Of Kaltain: "Her blood grew warm and glittering."
"[Celaena's] eyes were distant and far away."
"His eyes burned red, and he pointed at her in a broken, stiff way."--Chapter 48
"The pain in [Kaltain's] head erupted, so violent that her vision went obsidian and she stopped thinking clearly."--Chapter 50
Dorian's temper flared with dizzying speed.--Chapter 51
Dorian drowned in the cold rage that lay inside of him. --Chapter 51
There are so many cliches:
"He wiped the smile from his face."
"Celaena's blood went cold." 
There are so many questionable plot details:
In the Yulemas Ball scene: "How had she not noticed how handsome Chaol was?" There's a laughable little love-triangle flip-flop here, where Celaena spends some time noticing how loyal, honorable, and strong Chaol is, and wonders if he'd even consider her his friend. And then Dorian caresses her back and she instantly wants him. She wants him, we're told, and that desire makes her forget all about Chaol. This passage felt almost like fan fiction in how impulsive the writing was.
Would Philippa have helped the assassin go to a ball that's attended by Dorian and the Queen, who are Philippa's employers and the leaders of her nation, given that the assassin could slay them both in a heartbeat? Not likely. (Philippa is one of the few people who knows that Lady Lillian is an assassin.)
D'oh! Why does Chaol think Celaena will be disqualified if he alerts the king that she has been poisoned? What sense does that make? Later, Celaena reassures him that it's good he didn't stop the trial, because she would have been disqualified--almost to reassure us, the reader, that we should actually believe this nonsensical plot point.

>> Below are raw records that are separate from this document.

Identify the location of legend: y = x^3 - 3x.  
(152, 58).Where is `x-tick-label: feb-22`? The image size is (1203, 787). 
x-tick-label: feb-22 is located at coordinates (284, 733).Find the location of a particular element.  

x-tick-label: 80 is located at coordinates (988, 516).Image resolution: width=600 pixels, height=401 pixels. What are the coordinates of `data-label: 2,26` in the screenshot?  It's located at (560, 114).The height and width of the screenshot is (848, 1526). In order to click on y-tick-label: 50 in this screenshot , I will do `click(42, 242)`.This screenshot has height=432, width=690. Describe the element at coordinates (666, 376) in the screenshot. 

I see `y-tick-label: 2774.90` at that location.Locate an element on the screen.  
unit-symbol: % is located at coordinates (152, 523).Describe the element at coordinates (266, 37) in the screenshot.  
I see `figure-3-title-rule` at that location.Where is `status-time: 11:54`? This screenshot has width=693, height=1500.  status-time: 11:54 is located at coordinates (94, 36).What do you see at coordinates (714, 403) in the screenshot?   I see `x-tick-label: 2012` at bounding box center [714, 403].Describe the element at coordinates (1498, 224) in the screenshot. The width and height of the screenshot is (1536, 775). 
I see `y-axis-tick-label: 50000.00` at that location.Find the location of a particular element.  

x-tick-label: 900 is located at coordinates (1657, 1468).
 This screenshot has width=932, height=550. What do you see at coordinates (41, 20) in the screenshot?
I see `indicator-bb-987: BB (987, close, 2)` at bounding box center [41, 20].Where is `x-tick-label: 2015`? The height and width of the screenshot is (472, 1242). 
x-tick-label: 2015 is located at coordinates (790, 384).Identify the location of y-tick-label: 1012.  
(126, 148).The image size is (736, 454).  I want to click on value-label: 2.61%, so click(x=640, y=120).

In sum. I don't think I'll be reading on in this series. While I appreciate that books like this are fun and consumable, and stoke the affection of the audience, and I applaud Ms. Maas for capturing the imagination of so many readers, I need more in book. I need stronger writing, more character development, and more attention to building a complete, believable world, with global conflicts and not just the saga of one young woman's olympic trials and romantic waffling. Perhaps the sequels would provide some of the things I was missing in this first installment, but it would take a lot of convincing to get me to invest in them.